Goal of the exercise:
Repeat every line of the listing below, requests included, scaling only the click coordinates in the answers by 2.4 and rounding each to a whole number, with halves rounded up. Leave the pictures out of your answer.

Screenshot and document pointing data:
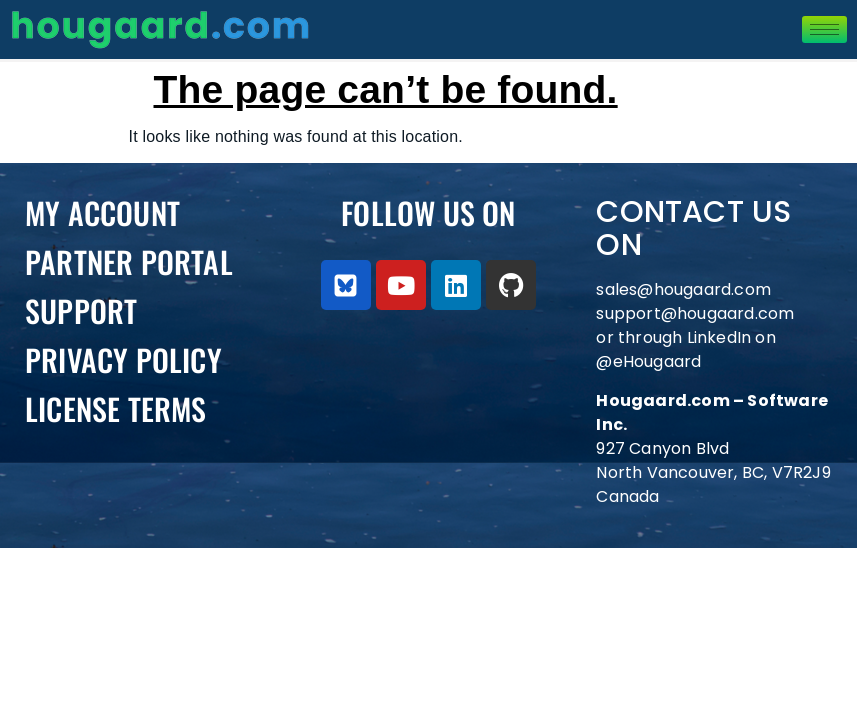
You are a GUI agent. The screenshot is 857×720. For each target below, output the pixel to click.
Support (81, 310)
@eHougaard (648, 361)
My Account (102, 212)
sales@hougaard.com (685, 289)
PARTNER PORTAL (129, 261)
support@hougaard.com (695, 313)
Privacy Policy (123, 359)
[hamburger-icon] (824, 29)
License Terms (116, 408)
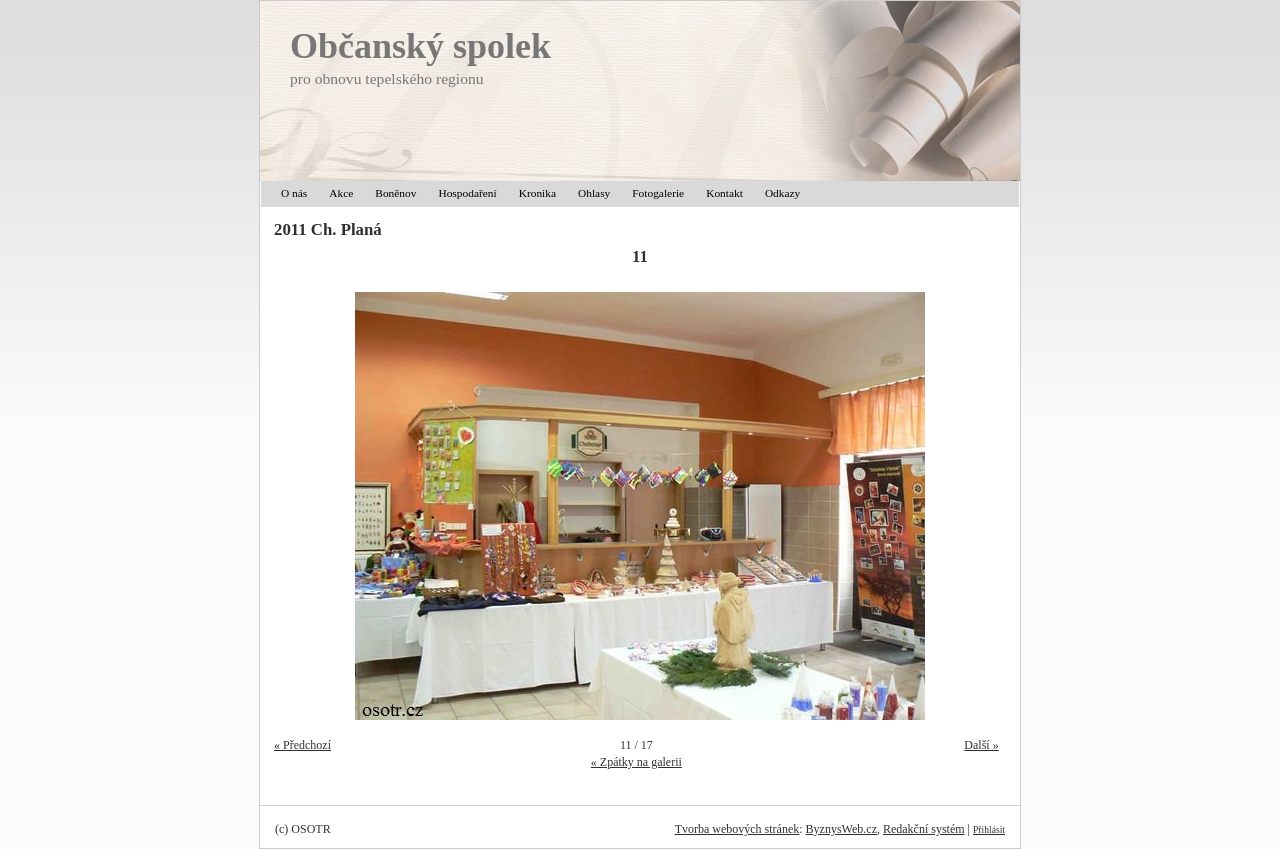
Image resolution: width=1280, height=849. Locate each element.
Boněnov (395, 193)
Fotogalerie (658, 193)
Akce (341, 193)
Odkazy (782, 193)
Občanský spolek (420, 46)
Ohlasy (594, 193)
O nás (294, 193)
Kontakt (724, 193)
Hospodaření (467, 193)
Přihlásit (989, 829)
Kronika (537, 193)
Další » (981, 745)
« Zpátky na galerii (636, 762)
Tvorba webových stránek (737, 829)
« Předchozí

Complete response:
You are a GUI agent. The screenshot is 857×720. For each target below, output the pixel to click.
Support (194, 744)
@eHougaard (1555, 866)
My Account (245, 509)
sales@hougaard.com (1644, 694)
PARTNER PORTAL (310, 626)
support@hougaard.com (1668, 751)
Privacy Policy (295, 862)
[hamburger-icon] (1978, 70)
License Terms (278, 979)
Image resolution: width=1280, height=849. Locate each element.
Boněnov (948, 463)
Fotogalerie (1579, 463)
Akce (818, 463)
Odkazy (1877, 463)
Občanský spolek (1008, 110)
Ohlasy (1426, 463)
O nás (706, 463)
Kontakt (1738, 463)
Hospodaření (1121, 463)
Přihlásit (2374, 1990)
Kronika (1289, 463)
Další » (2354, 1788)
« Zpátky na galerii (1526, 1829)
Tvorba webových stránek (1769, 1990)
« Předchozí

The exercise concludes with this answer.